Czech President Milos Zeman says he would like his country to withdraw its recognition of Kosovo as a sovereign nation.
Speaking during a September 11 visit to Belgrade, Zeman said he would discuss the move with Czech lawmakers.
"The Hague tribunal recently issued news where it expressed suspicion about the war crimes of Kosovo representatives, and I think the prime minister resigned because of this. Let me say a personal opinion that a war crimes-led state should not be located in the community of democratic countries,” Zeman said.
Zeman's spokesman Jiri Ovcacek backed up the president's statement, saying in a tweet that he "would ask [the Czech government] whether it is possible to review the acknowledgement of Kosovo."
The president does not have the power to make the move on his own.

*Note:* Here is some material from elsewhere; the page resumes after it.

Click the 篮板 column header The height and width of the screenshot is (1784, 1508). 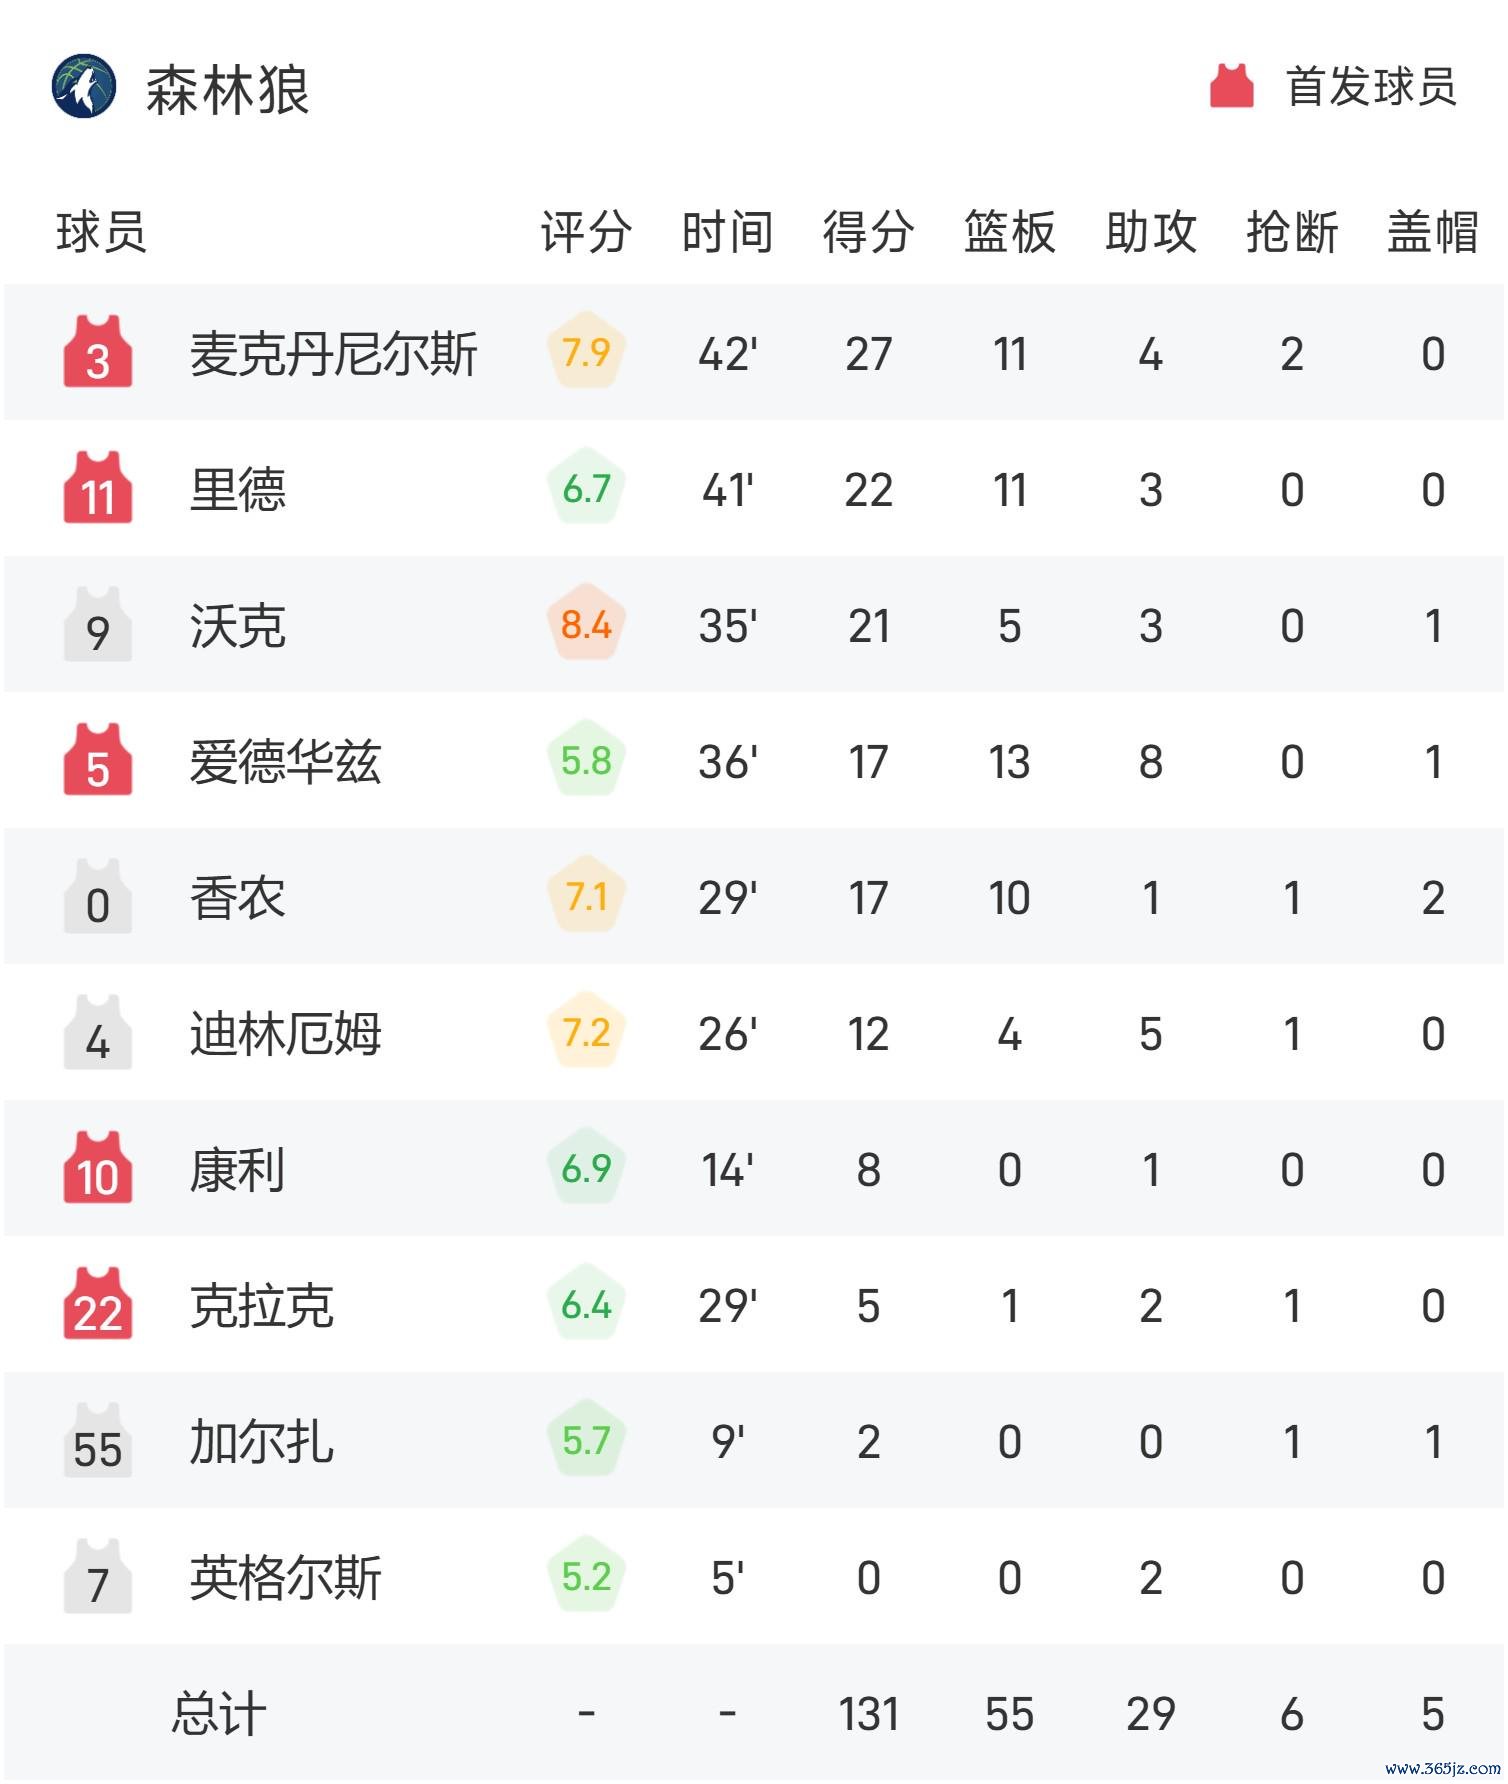coord(1009,232)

Kosovo Prime Minister Ramush Haradinaj resigned in July ahead of his questioning by a Hague-based court investigating alleged war crimes by fighters from the Kosovo Liberation Army two decades ago. He has since acted in a caretaker role.
Haradinaj has claimed his innocence, but said he felt he could not go to The Hague as the head of the government.

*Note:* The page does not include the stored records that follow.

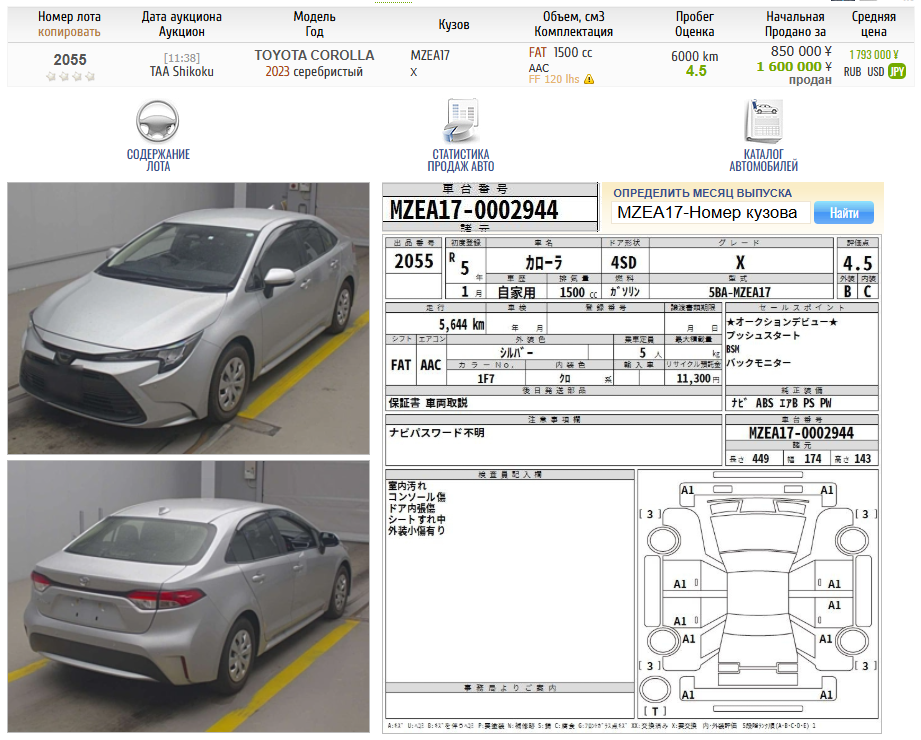Viewport: 921px width, 740px height.
Task: Click the СОДЕРЖАНИЕ ЛОТА label
Action: [x=158, y=160]
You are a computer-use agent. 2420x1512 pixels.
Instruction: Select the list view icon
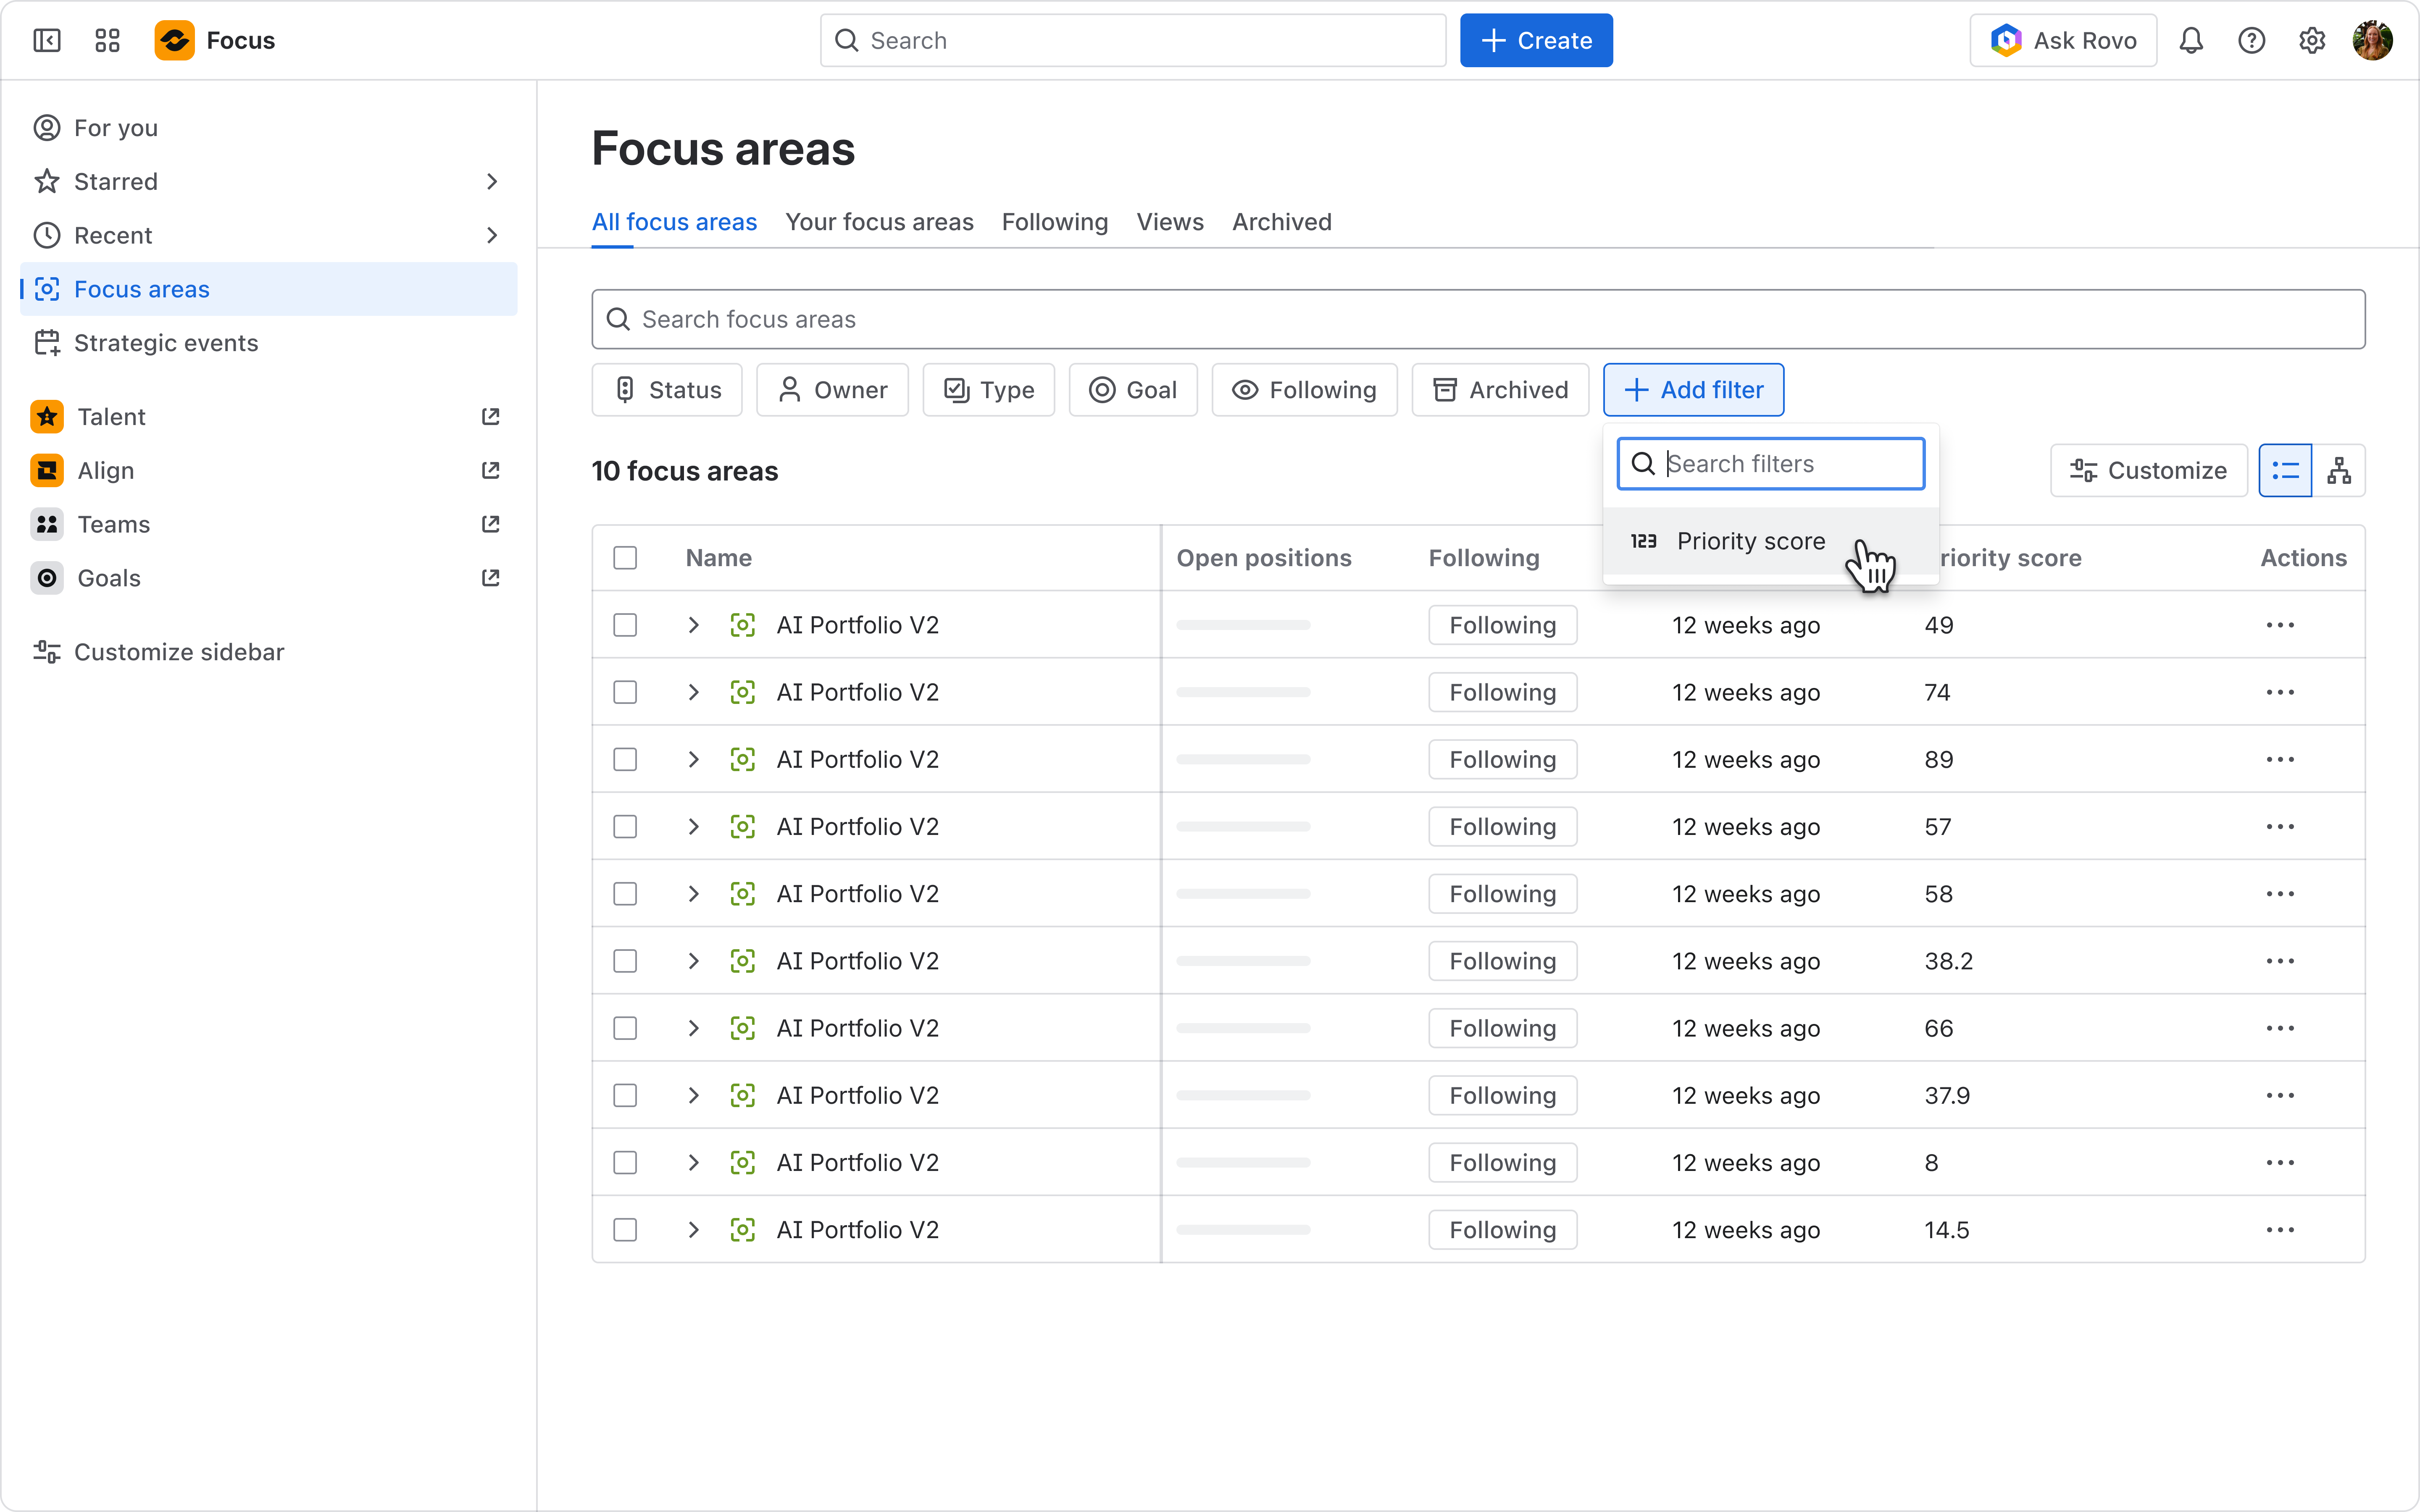2286,470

It was the second time Haradinaj, a former commander in the Kosovo Liberation Army, has stepped down as a result of accusations from The Hague.
In response to Zeman's statement, Kosovo said it was pulling out of a September 12 summit in Prague where several western Balkan countries will meet with prime ministers from EU members the Czech Republic, Hungary, Poland and Slovakia, according to a Czech government spokesperson.
A former Serbian province, Kosovo declared independence in 2008. Although more than 110 countries recognize Kosovo's statehood, Belgrade, and its traditional ally Moscow, do not.
European Union-mediated talks between Kosovo and Serbia to settle their differences have stalled.